[RECORDS TO PROCESS Boundary: Start]
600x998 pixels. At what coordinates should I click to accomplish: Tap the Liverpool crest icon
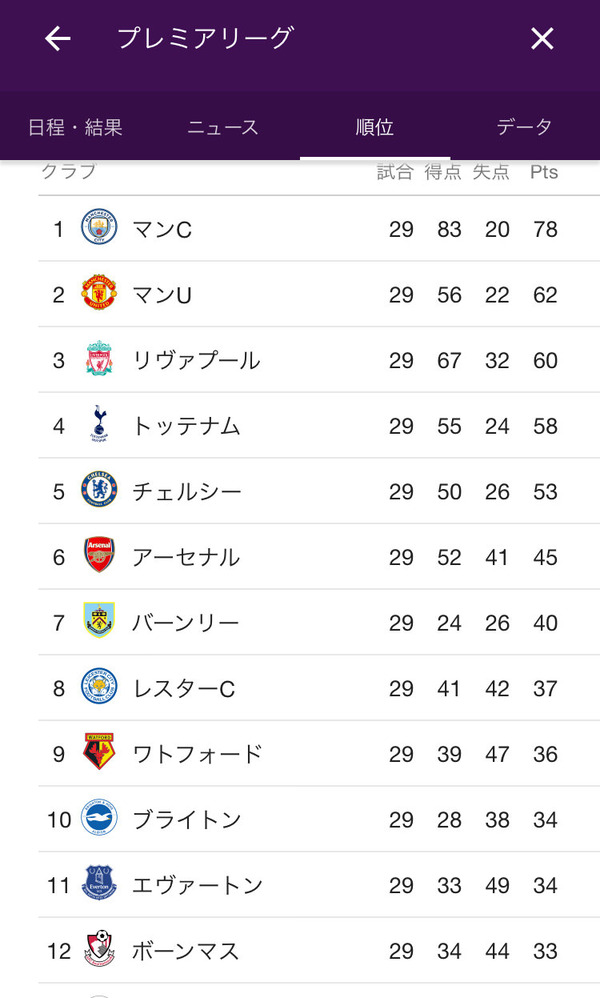tap(99, 360)
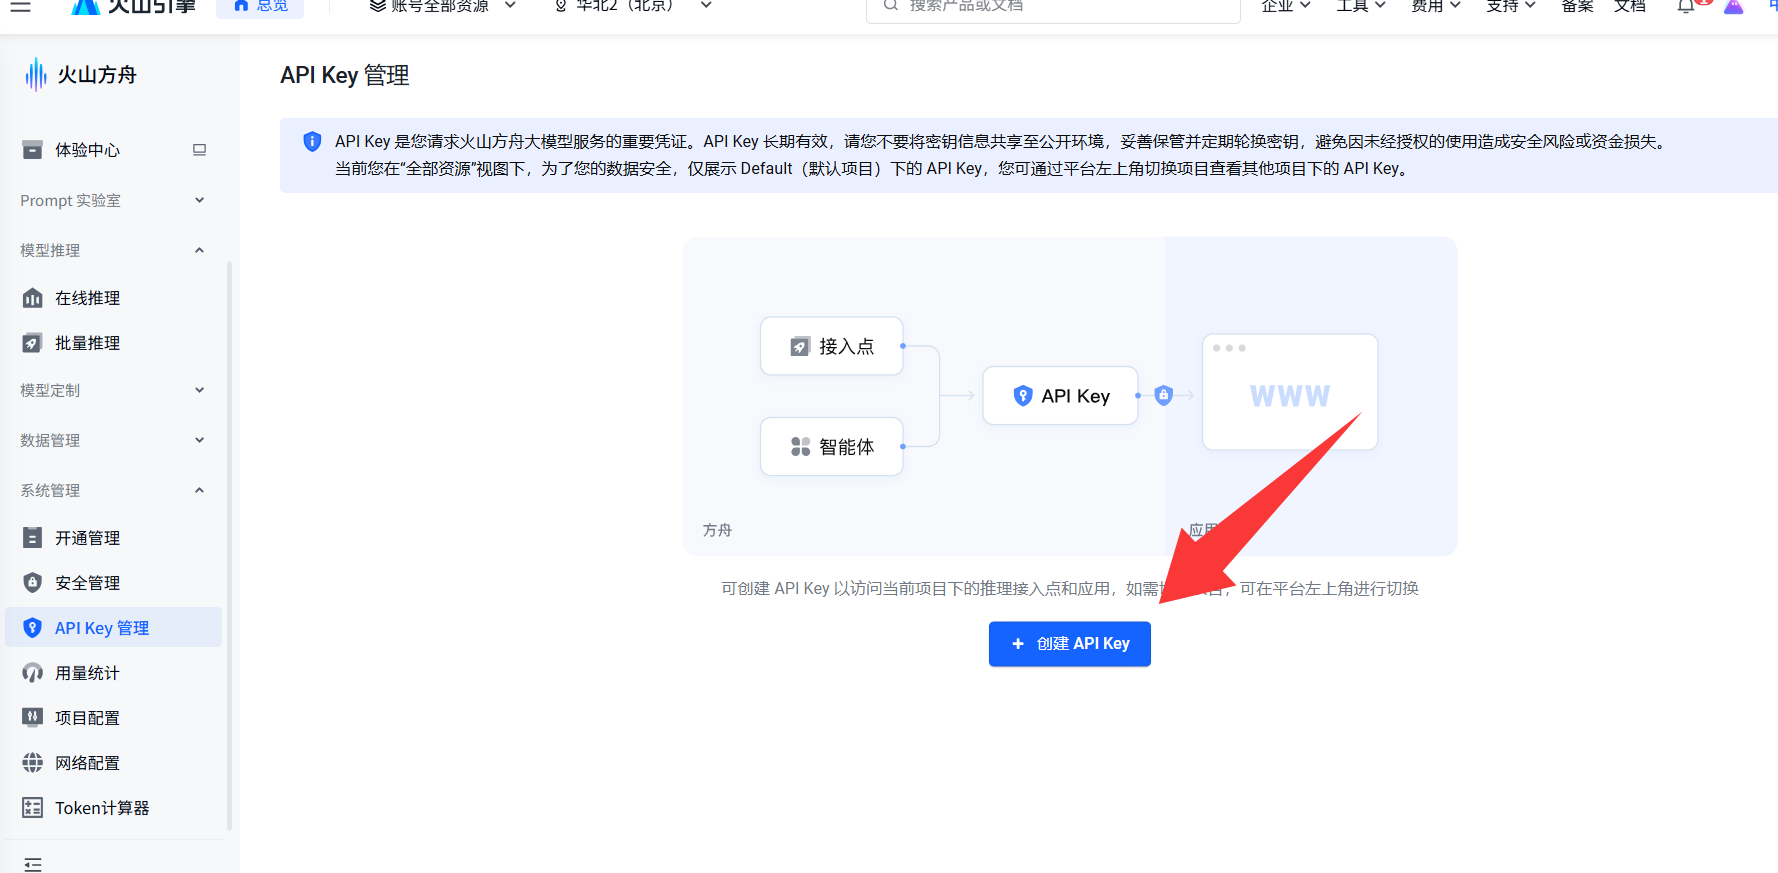Click the 创建 API Key button
Screen dimensions: 1778x873
1069,644
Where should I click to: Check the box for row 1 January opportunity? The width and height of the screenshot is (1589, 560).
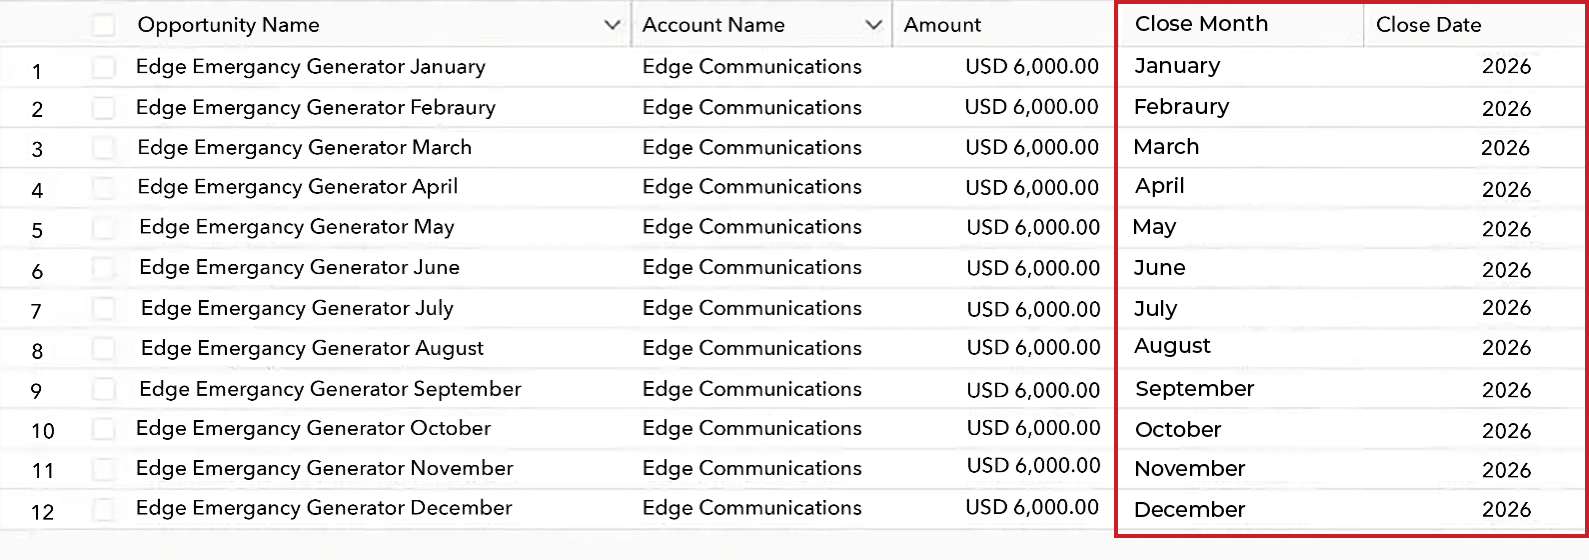[x=103, y=68]
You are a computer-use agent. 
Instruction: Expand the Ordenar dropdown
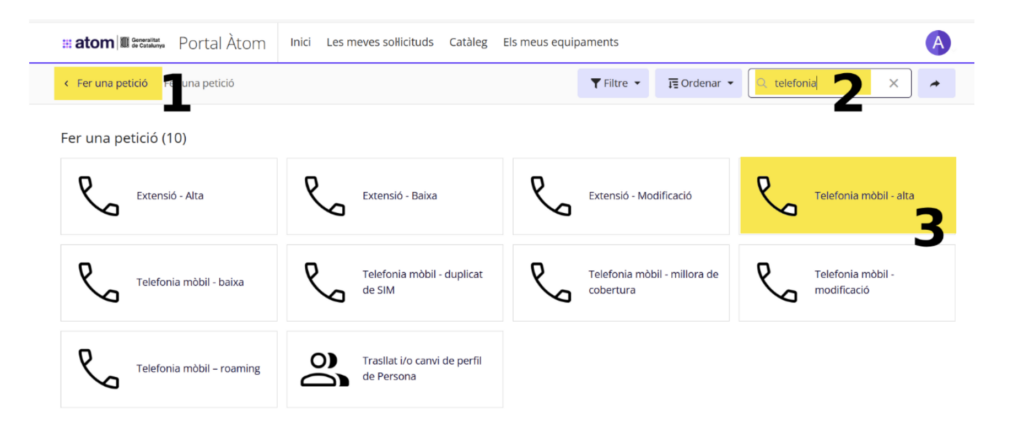coord(698,84)
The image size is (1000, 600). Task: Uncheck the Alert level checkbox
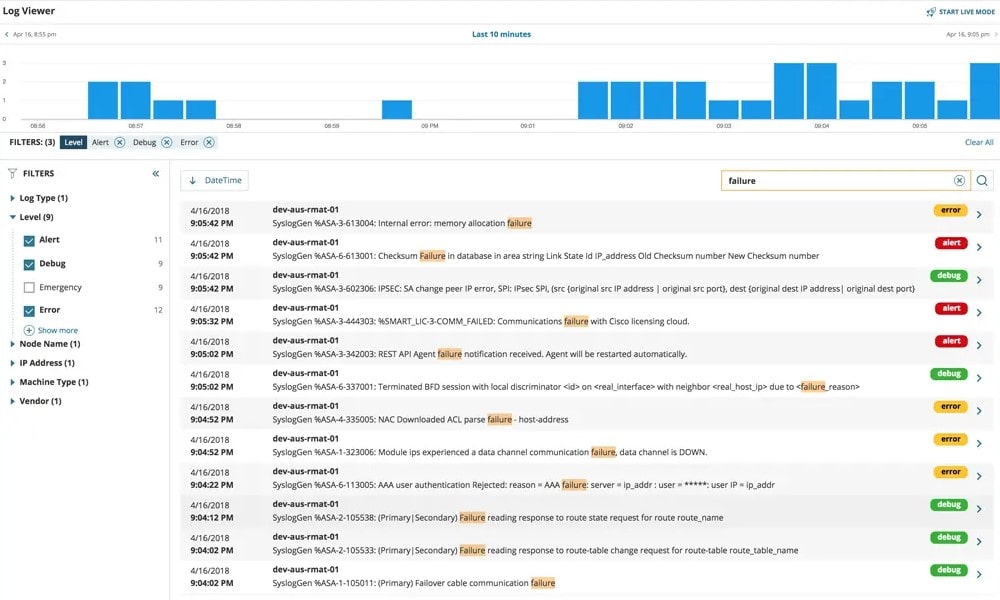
[RECORDS TO PROCESS Boundary: End]
Please retype all of the material exactly, skipping whatever images it holds.

■ REPLY
600x998 pixels. At what coordinates should I click to accomplish: Tap the Liverpool crest icon
tap(99, 360)
Click the 创建 API Key button
Screen dimensions: 1778x873
1069,644
Where should I click to: Check the box for row 1 January opportunity? The width and height of the screenshot is (1589, 560).
[x=103, y=68]
You are a computer-use agent. 
Instruction: Expand the Ordenar dropdown
coord(698,84)
The image size is (1000, 600). Task: Uncheck the Alert level checkbox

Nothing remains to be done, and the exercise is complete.